____ ENTRIES PROVIDED

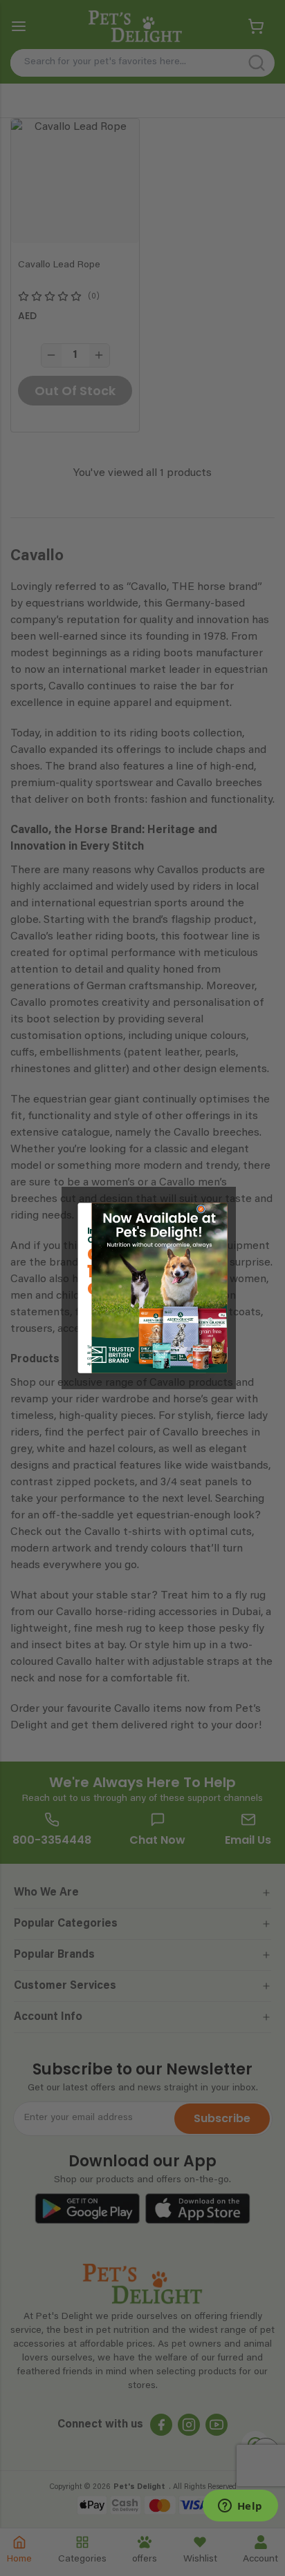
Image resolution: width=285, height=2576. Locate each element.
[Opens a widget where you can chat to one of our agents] (240, 2507)
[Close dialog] (200, 1208)
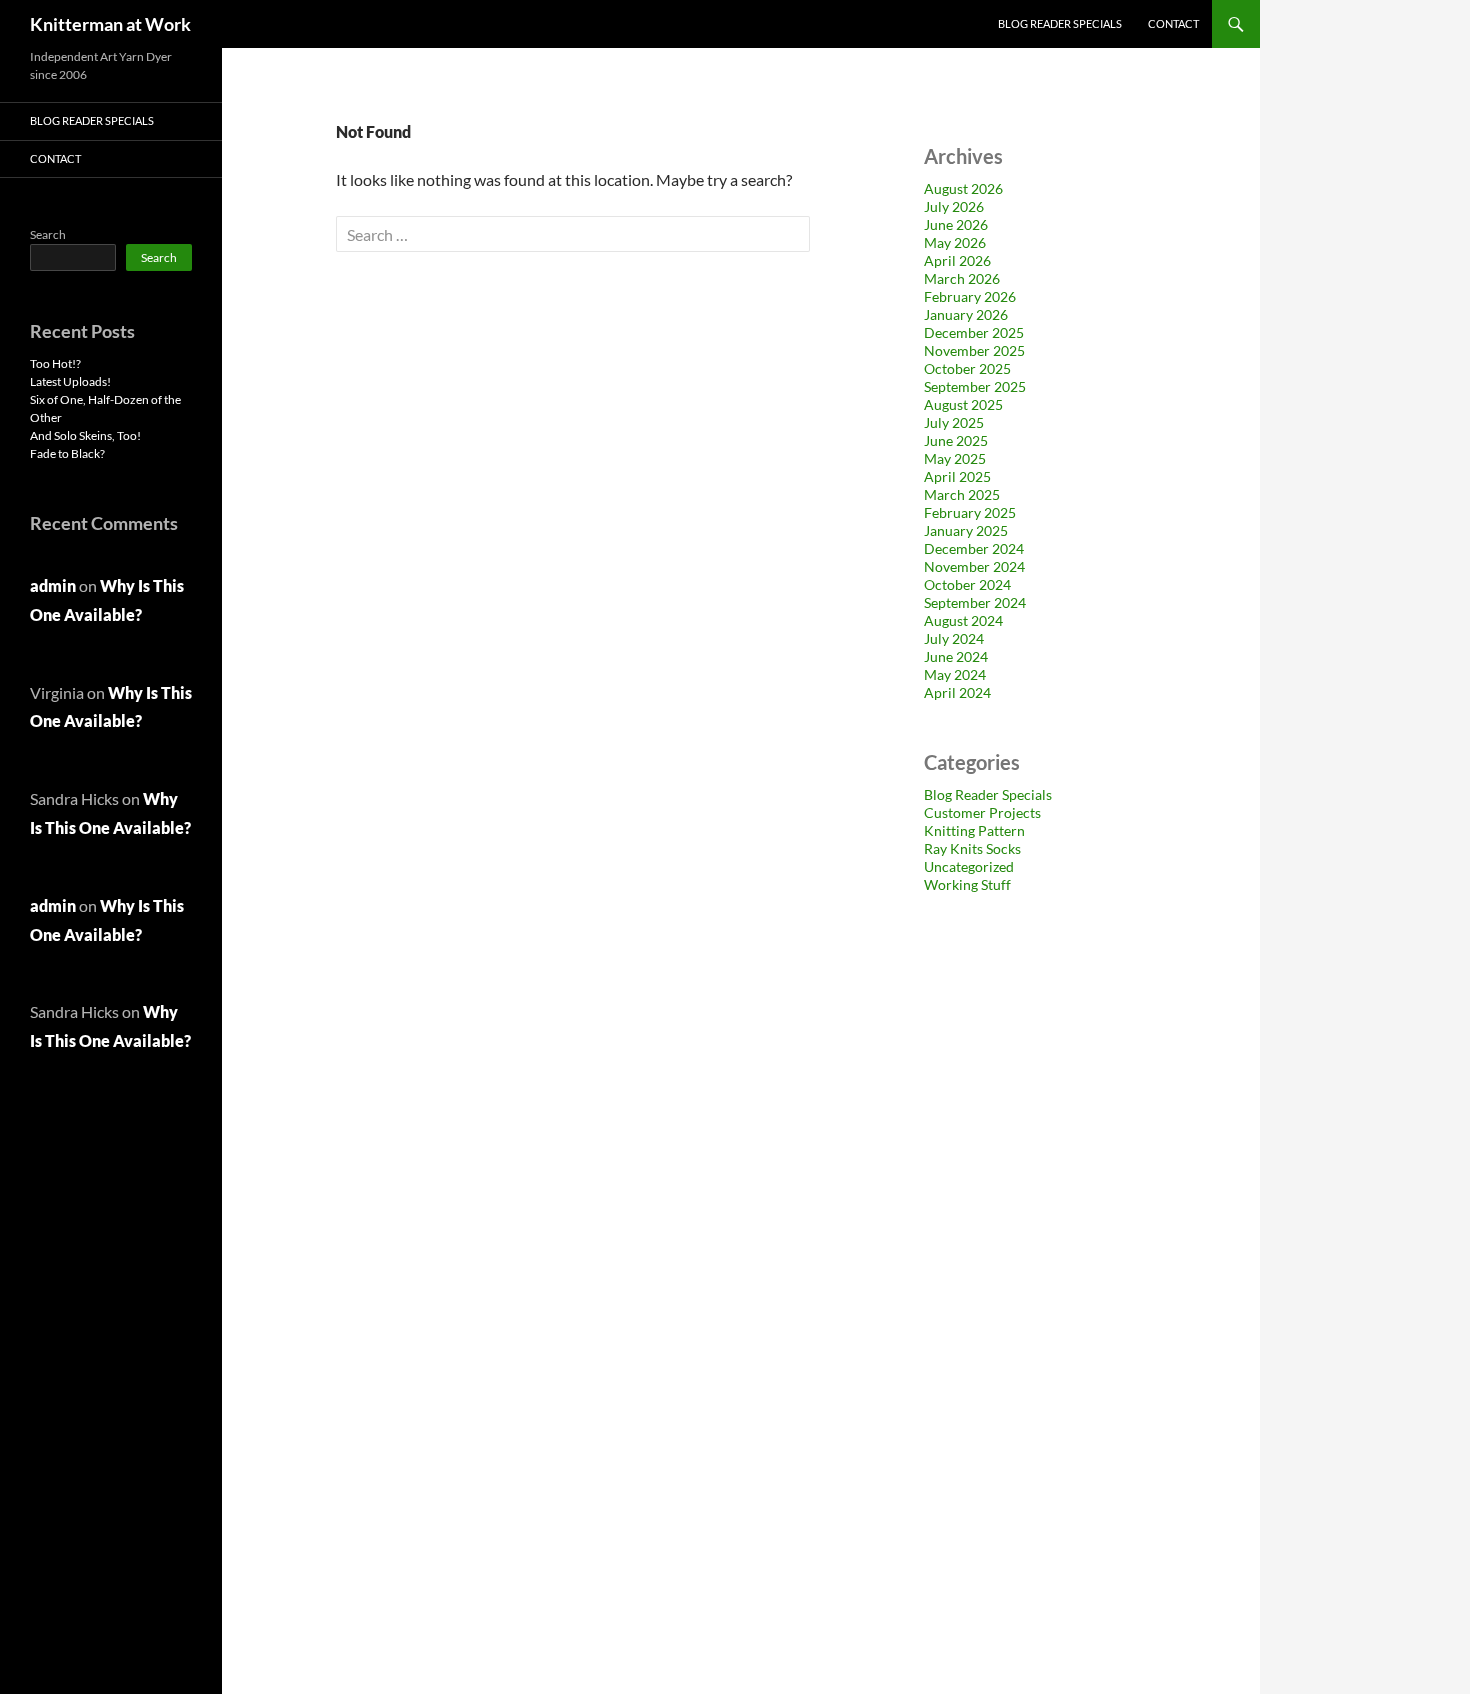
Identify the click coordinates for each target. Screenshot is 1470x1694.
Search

________

Reproduce each entry precisely; the pictures stay out.

- **YOUR RESPONSE**
Image resolution: width=285, height=2576. Locate each element.
[Opens a widget where you can chat to one of our agents] (240, 2507)
[Close dialog] (200, 1208)
Identify the click coordinates for each target. Screenshot is 1470x1694.
Search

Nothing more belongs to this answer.